ASN Yogyakarta WFH Tiap Jumat Mulai 10 April

ASN Ilustrasi. Foto: MI/Ramdani

ASN Yogyakarta WFH Tiap Jumat Mulai 10 April

Ahmad Mustaqim • 9 April 2026 20:03

Yogyakarta: Pemerintah Kota (Pemkot) Yogyakarta mulai menerapkan work from home (WFH) atau bekerja dari rumah bagi sebagian aparatur sipil negara (ASN) setiap hari Jumat per 10 April 2026. Kebijakan tersebut diberlakukan untuk sebagian ASN non pelayanan publik. 

Penjabat Sekda Pemkot Yogyakarta Dedi Budiono mengatakan kebijakan bertujuan efisiensi dan penghematan energi itu menindaklanjuti Surat Edaran (SE) Menteri Dalam Negeri Nomor 800.1.5/3349/SJ tentang transformasi budaya kerja ASN di lingkungan pemerintah daerah. Pemkot Yogyakarta kemudian menerbitkan SE tentang WFH yang telah ditandatangani Wali Kota Hasto Wardoyo. 

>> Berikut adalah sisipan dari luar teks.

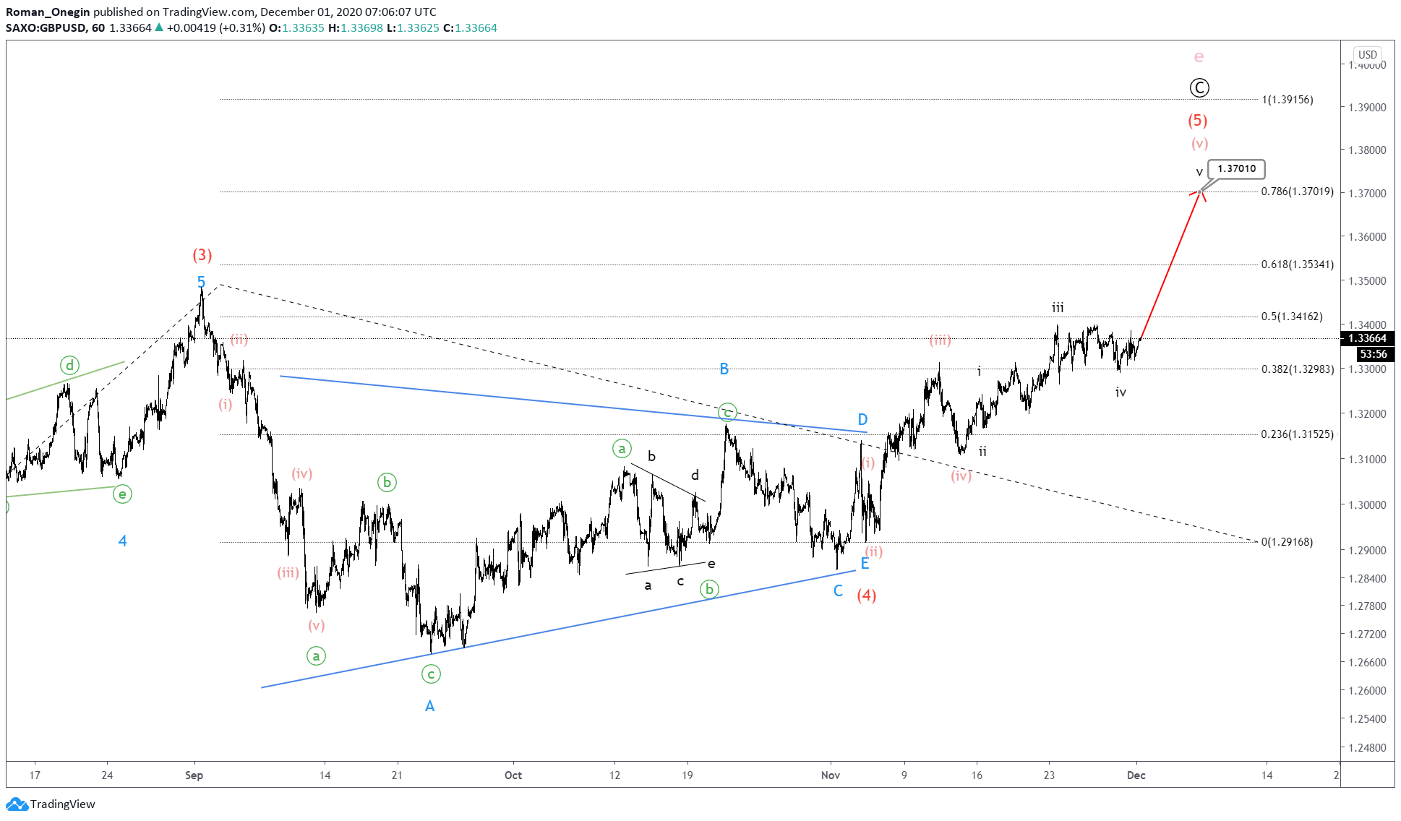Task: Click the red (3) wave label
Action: click(x=202, y=254)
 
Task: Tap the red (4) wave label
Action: click(x=867, y=596)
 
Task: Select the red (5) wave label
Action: click(x=1198, y=121)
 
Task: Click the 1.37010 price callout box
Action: click(x=1236, y=169)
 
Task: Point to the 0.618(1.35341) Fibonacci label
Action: click(x=1297, y=265)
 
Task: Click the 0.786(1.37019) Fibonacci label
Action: click(x=1297, y=192)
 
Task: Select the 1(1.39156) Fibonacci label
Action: click(x=1288, y=100)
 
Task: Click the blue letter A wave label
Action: click(x=429, y=706)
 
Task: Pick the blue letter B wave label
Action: click(x=724, y=369)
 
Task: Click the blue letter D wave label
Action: click(x=862, y=420)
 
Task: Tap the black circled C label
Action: click(x=1199, y=88)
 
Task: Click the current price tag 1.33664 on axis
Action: click(x=1367, y=338)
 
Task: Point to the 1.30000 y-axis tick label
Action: click(x=1367, y=505)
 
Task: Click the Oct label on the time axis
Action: click(x=513, y=775)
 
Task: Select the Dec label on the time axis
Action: click(x=1136, y=775)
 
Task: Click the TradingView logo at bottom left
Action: click(x=51, y=804)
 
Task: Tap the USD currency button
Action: click(x=1367, y=54)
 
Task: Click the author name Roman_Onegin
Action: click(x=48, y=12)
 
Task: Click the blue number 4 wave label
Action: click(x=122, y=541)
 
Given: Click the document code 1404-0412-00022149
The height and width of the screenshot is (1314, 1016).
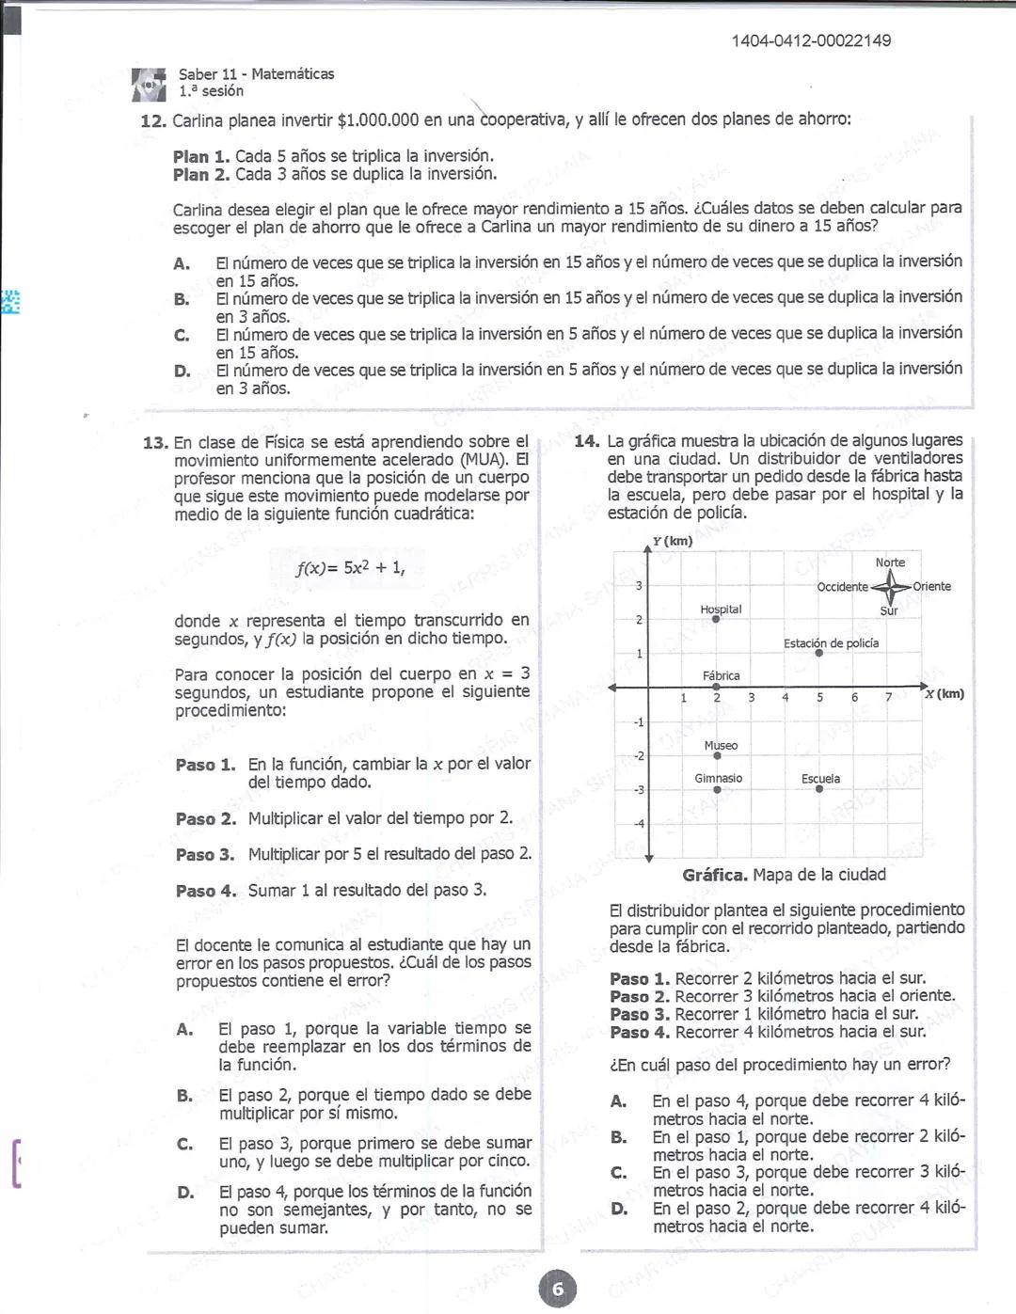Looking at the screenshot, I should pos(811,40).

"WFH ini akan mulai Jumat ini. Karena Jumat kemarin kan libur, jadi baru kita mulai Jumat depan," kata Dedi di Kota Yogyakarta pada Kamis, 9 April 2026. 
 


Dedi mengungkapkan kebijakan WFH ini dikonsep tak mengganggu pelayanan publik karena diberlakukan pada organisasi perangkat daerah (OPD) yang tidak terkait pelayanan langsung ke masyarakat. Beberapa OPD itu di antaranya Badan Perencanaan dan Pembangunan Daerah (Bappeda), Badan Kepegawaian dan Pengembangan Sumber Daya Manusia (BKPSDM), dan manajemen internal Pemkot Yogyakarta. 

Meskipun, kata dia, tidak semua ASN di OPD yang berbasis pelayanan ke masyarakat itu WFH. "Pegawai eselon II di posisi kepala dinas dan eselon III seperti kepala bidang tetap harus bekerja di kantor atau work form office (WFO). Unit pelayanan yang bersentuhan langsung kepada masyarakat juga tidak boleh," ucapnya. 

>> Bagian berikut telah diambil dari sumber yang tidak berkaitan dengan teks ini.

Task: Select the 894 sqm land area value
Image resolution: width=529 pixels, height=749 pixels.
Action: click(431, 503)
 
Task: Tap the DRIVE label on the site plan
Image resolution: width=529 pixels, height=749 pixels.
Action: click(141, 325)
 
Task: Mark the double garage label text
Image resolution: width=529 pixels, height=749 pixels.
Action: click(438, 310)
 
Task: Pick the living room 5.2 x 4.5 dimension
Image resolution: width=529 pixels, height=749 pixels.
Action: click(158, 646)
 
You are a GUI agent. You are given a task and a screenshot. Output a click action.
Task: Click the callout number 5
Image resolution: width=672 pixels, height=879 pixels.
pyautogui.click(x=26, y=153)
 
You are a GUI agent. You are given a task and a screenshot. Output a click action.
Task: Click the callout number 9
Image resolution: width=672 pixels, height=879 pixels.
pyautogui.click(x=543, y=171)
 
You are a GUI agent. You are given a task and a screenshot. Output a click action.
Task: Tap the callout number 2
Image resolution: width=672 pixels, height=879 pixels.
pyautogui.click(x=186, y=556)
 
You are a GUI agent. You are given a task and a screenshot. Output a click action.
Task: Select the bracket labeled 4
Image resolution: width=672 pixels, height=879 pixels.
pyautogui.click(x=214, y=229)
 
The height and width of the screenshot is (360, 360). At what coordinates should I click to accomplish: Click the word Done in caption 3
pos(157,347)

Ia mengatakan hanya sekitar 20 persen ASN yang dibolehkan WFH setiap Jumat. Menurut dia, mayoritas ASN Pemkot Yogyakarta ada di bidang pelayanan, seperti di Dinas Pendidikan yang berisi para guru, Dinas Kesehatan dan puskesmas, serta OPD di wilayah seperti di kecamatan dan kelurahan.

"Kami lakukan monitoring bagi ASN yang WFH pada hari Jumat, atasan langsung harus mengecek secara berkala apakah yang direncanakan itu benar-benar dilaporkan dan dikerjakan," ungkap dia. 


Ilustrasi WFH. (Pexels)


Sementara itu, Kepala BKPSDM Kota Yogyakarta Sarwanto menjelaskan lembaganya menerapkan WFH maksimal 50 persen. Ia menyebut skema WFH dilakukan secara bergantian setiap Jumat dengan surat tugas.

"Sebagai awal, akan dilakukan evaluasi pada minggu keempat April terkait hasil penerapan WFH. Kami juga memantau hasil kerja ASN yang WFH," jelasnya.